Insomma Brollo non è uno di loro, anzi. I contestatori scendono in corteo, scrivono, esprimono il loro disappunto, una cosa è lottare al fianco di qualcuno, altro è pretendere di guidarne la lotta al di fuori. La dirigenza esterna si impone agli incapaci, non si può avere un papa straniero e non piace il tentativo del Brollo di abbassare il tono delle polemiche per una sorta di banale ecumenismo. Tutta roba vera, questa, parole non dette con rabbia ma scritte, dunque pensate, elaborate secondo uno schema - mi è permesso? - tipiche del ghetto. Se ne fa, addirittura, una questione condominiale. Bari, insomma, è sprovvista di persone omosessuali che siano pronte, disposte, disponibili e capaci di assumere il comando, di gestire il problema, in breve di essere portavoce del movimento. Bah più che Bari.
La non notizia diventa una notizia ma Brollo è l’eccezione che conferma la regola, è la svolta, è uno schiaffo in faccia a chi crede che soltanto un assassino possa scrivere sui giornali di omicidi e un calciatore occuparsi di football.
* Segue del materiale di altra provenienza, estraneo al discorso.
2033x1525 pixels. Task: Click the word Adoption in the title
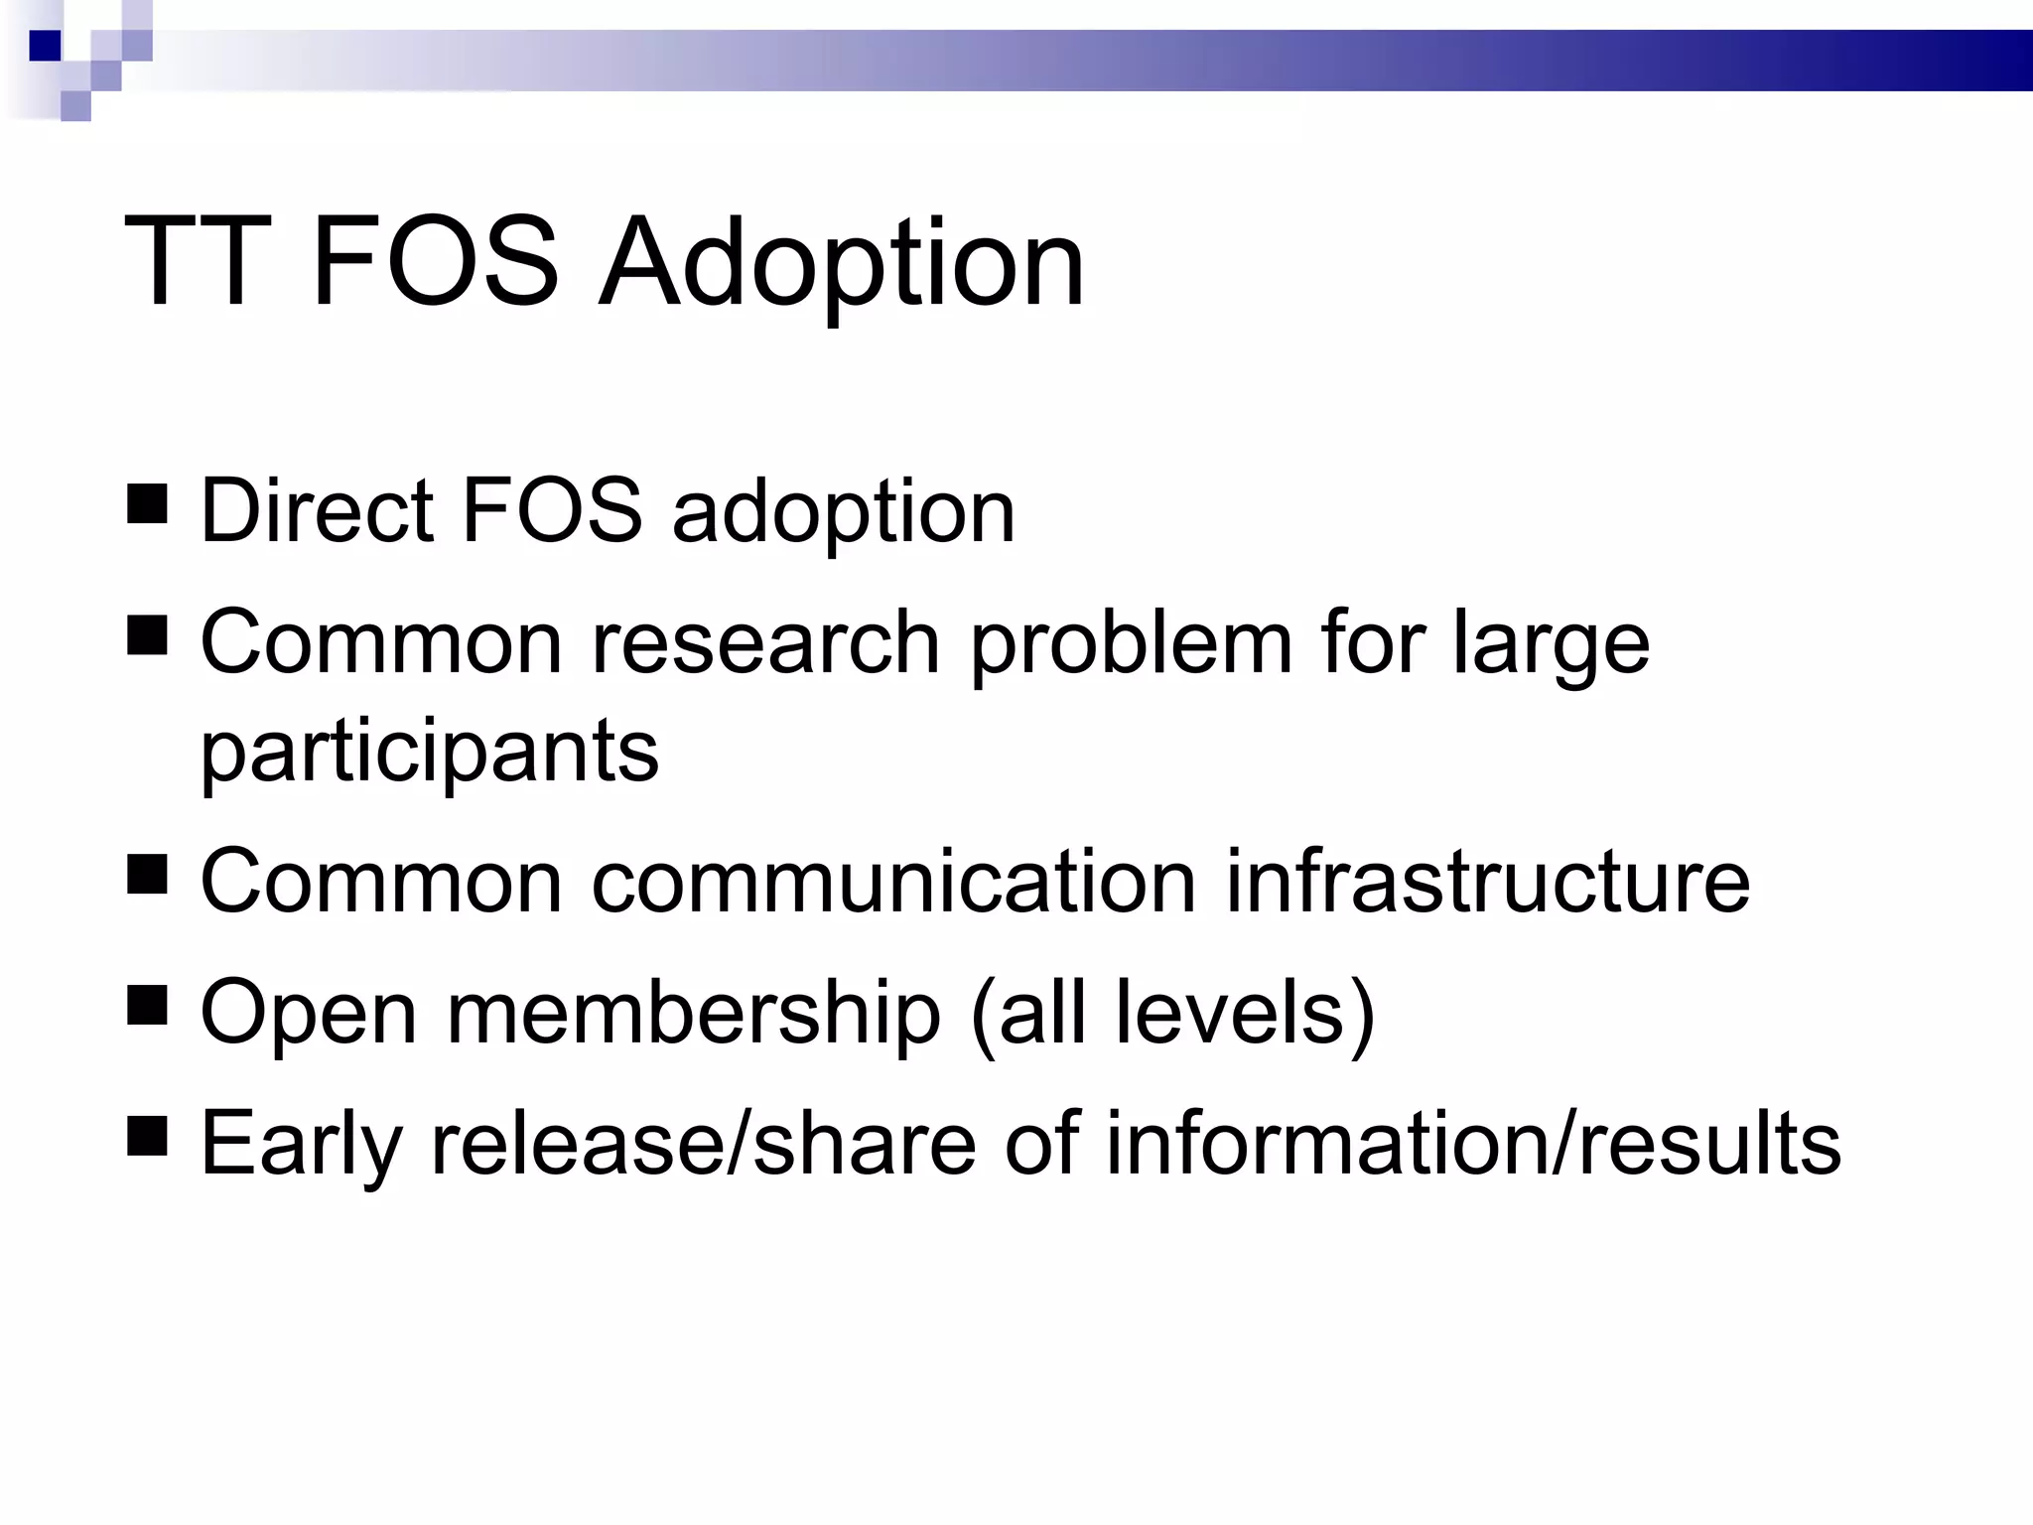click(842, 264)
Brollo è lui il diverso tra normali, Brollo è un segnale ma con una premessa sostanziale: che nessuno pensi di strumentalizzare politicamente la faccenda, cosa che invece sta accadendo nelle ore successive alla nomina presidenziale, di qua i saggi, di là gli stolti.
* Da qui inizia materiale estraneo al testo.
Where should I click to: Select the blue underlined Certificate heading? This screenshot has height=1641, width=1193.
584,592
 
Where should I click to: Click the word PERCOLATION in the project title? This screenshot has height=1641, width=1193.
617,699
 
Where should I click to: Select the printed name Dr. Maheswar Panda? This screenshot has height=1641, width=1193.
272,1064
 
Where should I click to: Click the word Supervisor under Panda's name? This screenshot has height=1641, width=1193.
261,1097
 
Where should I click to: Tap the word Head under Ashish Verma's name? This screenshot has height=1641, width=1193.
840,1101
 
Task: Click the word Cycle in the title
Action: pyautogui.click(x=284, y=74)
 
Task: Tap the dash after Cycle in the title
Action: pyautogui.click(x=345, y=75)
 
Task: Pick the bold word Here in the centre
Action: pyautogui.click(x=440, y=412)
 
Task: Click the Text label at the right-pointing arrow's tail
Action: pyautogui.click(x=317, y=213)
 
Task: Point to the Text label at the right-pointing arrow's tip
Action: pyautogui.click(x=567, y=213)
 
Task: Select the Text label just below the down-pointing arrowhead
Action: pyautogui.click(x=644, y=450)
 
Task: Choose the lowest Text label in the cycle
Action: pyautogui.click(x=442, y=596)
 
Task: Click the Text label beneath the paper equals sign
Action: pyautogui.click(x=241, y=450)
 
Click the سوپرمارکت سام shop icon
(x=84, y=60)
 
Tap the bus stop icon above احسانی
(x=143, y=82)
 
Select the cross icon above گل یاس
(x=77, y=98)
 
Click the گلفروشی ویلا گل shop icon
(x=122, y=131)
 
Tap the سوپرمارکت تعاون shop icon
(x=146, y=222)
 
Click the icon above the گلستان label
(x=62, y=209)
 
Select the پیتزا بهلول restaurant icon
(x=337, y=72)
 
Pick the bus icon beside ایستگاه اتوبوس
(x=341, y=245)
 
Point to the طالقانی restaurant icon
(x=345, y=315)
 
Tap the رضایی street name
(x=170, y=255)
Perché se volessi davvero mettere sotto il microscopio la questione si scoprirebbe che i bigotti e i sacrestani sono emersi e apparsi proprio dalla loro chiesa, la fronda a Brollo arriva dall’interno della comunità nella quale lo stesso neopresidente non si riconosce, non si individua preferendo una collocazione, questa diversa, si può stare insieme, senza chiedersi perché, come lui stesso dice, «io non mi rivolgo alla comunità omosessuale, io parlo con le persone e vivo in una società». Poi c’è il sensazionalismo, la ricerca del colpo ad effetto, la solita rissa di portineria. Il risultato è stato ottenuto. Per fortuna Odetrigia sa che suo papà è davvero diverso da tutti gli altri.